TASK TO CARRY OUT — Reproduce the forum thread on motor controller compatibility word for word, from its heading to its last sentence.

EXTRACT TO READ —
## START
# Controller compatability



## EVfun (Mar 14, 2010)

Maybe. It makes the controllers job of limiting current more difficult. The field winding of the series motor is the biggest inductor in the controller buck circuit. You should consult the controller manufacturer for advice.


----------



## Tesseract (Sep 27, 2008)

Well, you might still be a stupid beginner, Gary B, but this is a good question all the same... 

EVfun is correct that the inductance might be too low so I am merely going to expound on that a bit more both for your benefit and the many others who have the same question but hadn't asked.

Modern motor controllers use a technique called Pulse Width Modulation (PWM) to vary the power delivered to the motor. More specifically, they chop up the battery voltage into rectangular pulses and vary the percent on time from 0-100% (the percent on time is called _duty cycle_).

The average voltage of the rectangular pulses of current results in an average current to flow through the load, but the nature of the load strongly affects how the current waveform looks compared to the otherwise always rectangular voltage waveform from the controller.
## END
SOURCE EXCERPT —
## START
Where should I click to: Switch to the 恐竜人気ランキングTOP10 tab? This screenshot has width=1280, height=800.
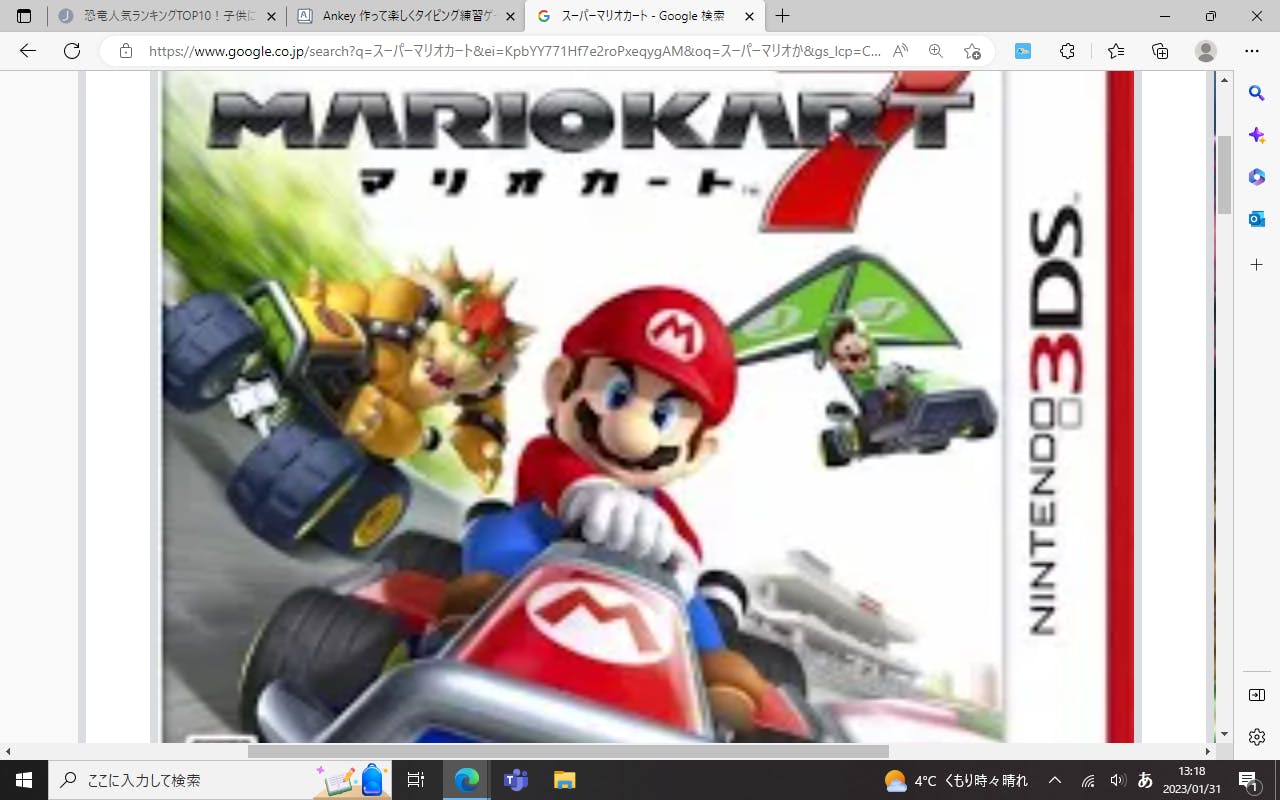coord(165,16)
## END
ANSWER TO THE TASK —
# Controller compatability



## EVfun (Mar 14, 2010)

Maybe. It makes the controllers job of limiting current more difficult. The field winding of the series motor is the biggest inductor in the controller buck circuit. You should consult the controller manufacturer for advice.


----------



## Tesseract (Sep 27, 2008)

Well, you might still be a stupid beginner, Gary B, but this is a good question all the same... 

EVfun is correct that the inductance might be too low so I am merely going to expound on that a bit more both for your benefit and the many others who have the same question but hadn't asked.

Modern motor controllers use a technique called Pulse Width Modulation (PWM) to vary the power delivered to the motor. More specifically, they chop up the battery voltage into rectangular pulses and vary the percent on time from 0-100% (the percent on time is called _duty cycle_).

The average voltage of the rectangular pulses of current results in an average current to flow through the load, but the nature of the load strongly affects how the current waveform looks compared to the otherwise always rectangular voltage waveform from the controller.